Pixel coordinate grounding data
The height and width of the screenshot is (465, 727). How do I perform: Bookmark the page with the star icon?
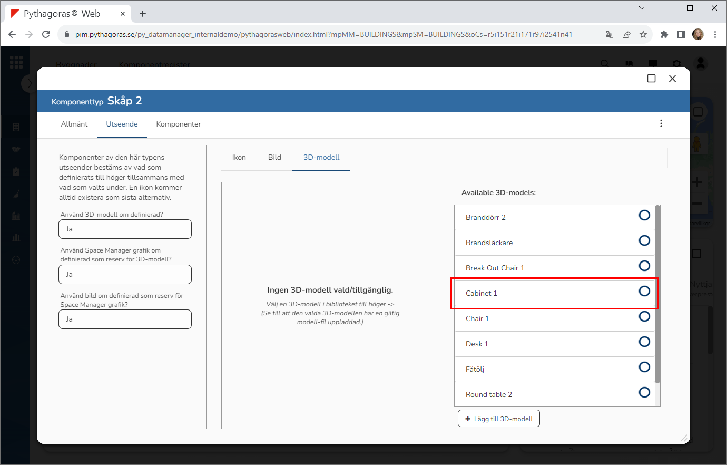tap(643, 34)
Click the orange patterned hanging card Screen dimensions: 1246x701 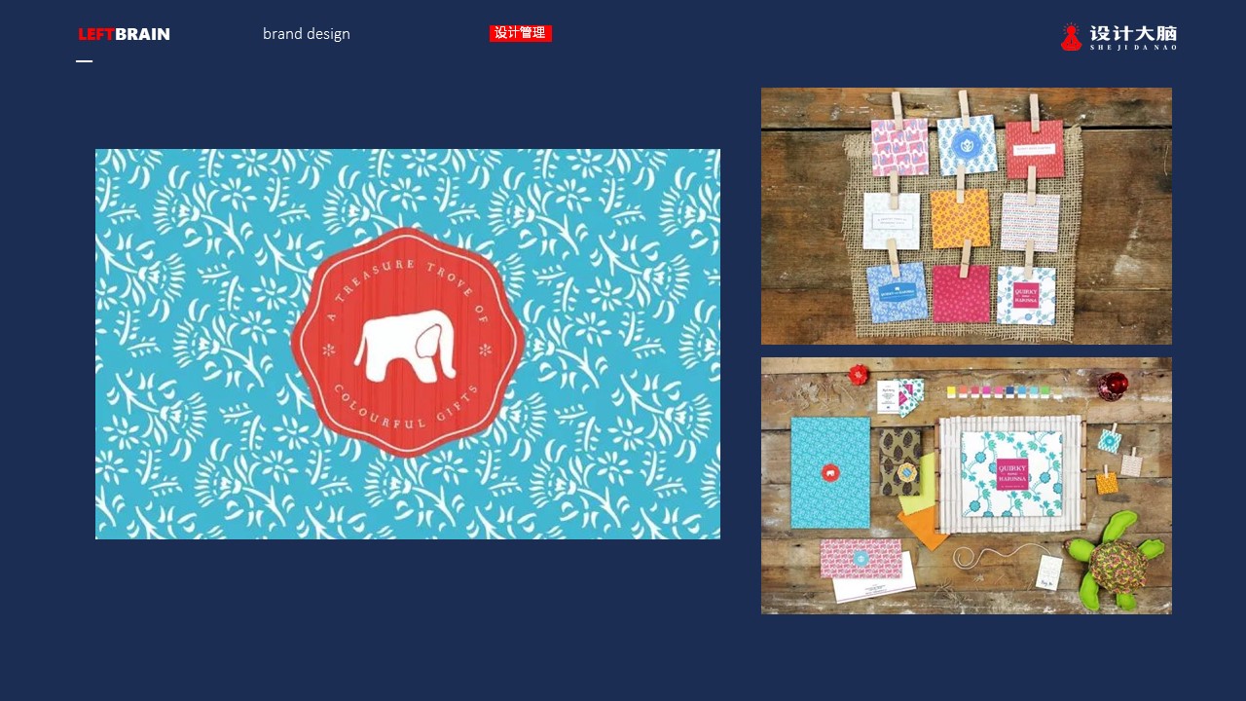(x=960, y=218)
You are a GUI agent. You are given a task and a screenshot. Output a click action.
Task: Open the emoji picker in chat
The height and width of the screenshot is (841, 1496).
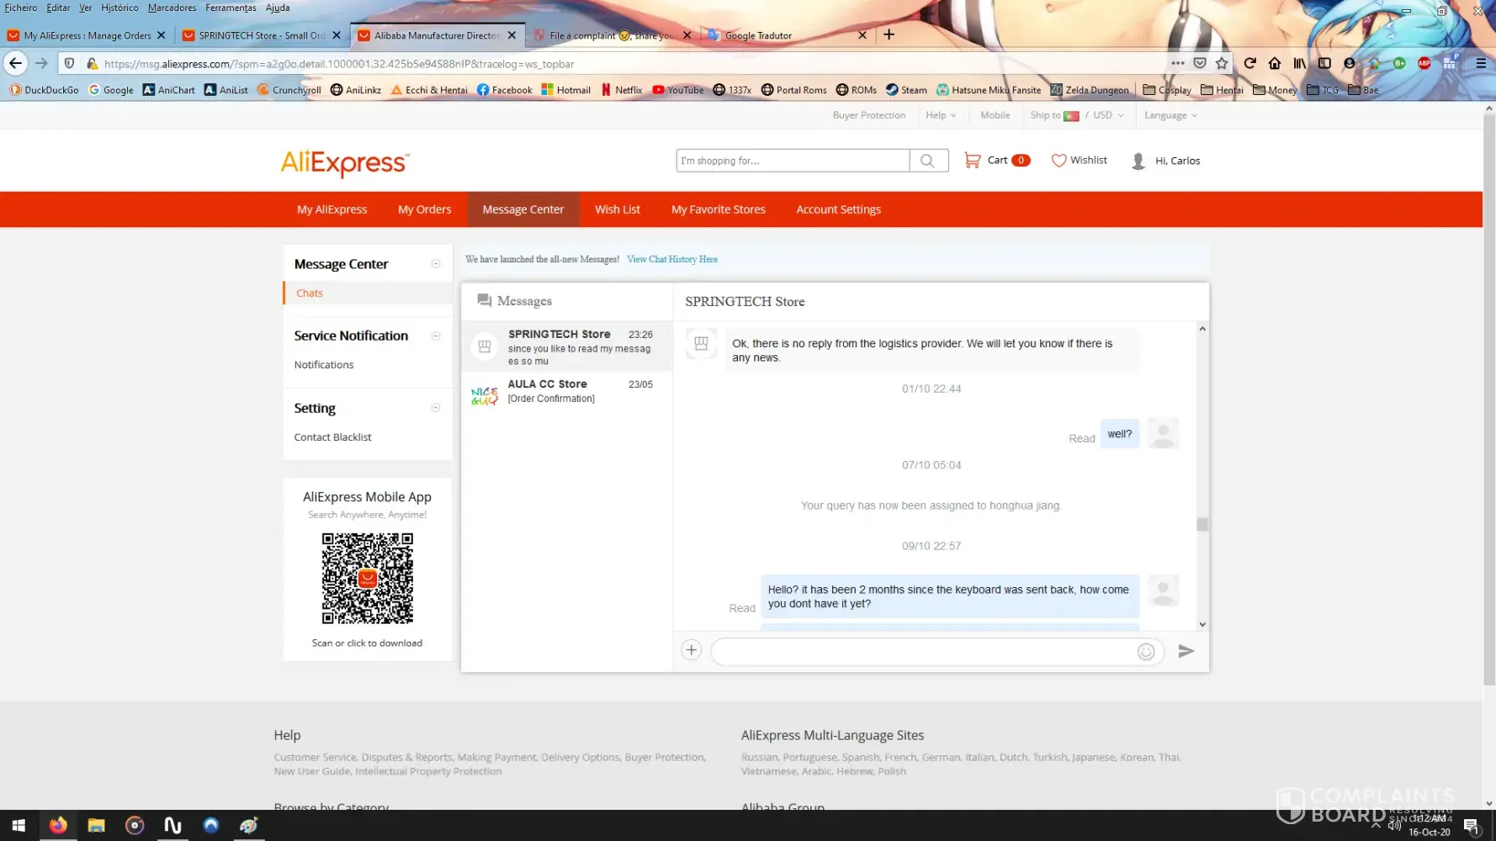pos(1145,652)
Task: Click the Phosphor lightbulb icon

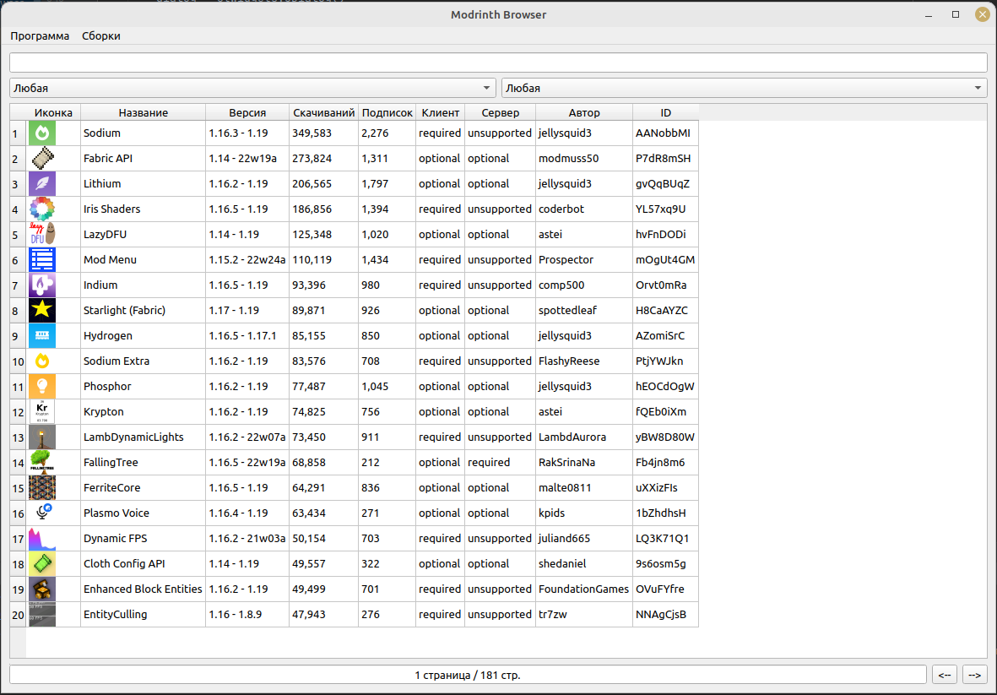Action: (42, 387)
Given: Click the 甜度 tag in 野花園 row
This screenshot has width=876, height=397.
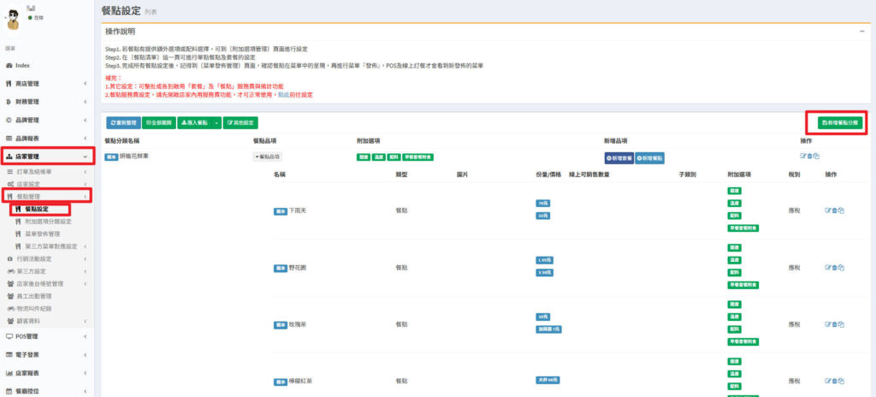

= TASK GOAL =
Please return, without any change, the lines from the line containing "Task: Open the emoji picker in chat" through the last line of the entries, dropping the pictures.

= RESULT =
Task: Open the emoji picker in chat
The height and width of the screenshot is (841, 1496).
pos(1145,652)
Task: Click the Phosphor lightbulb icon

Action: (42, 387)
Given: Click the 甜度 tag in 野花園 row
This screenshot has width=876, height=397.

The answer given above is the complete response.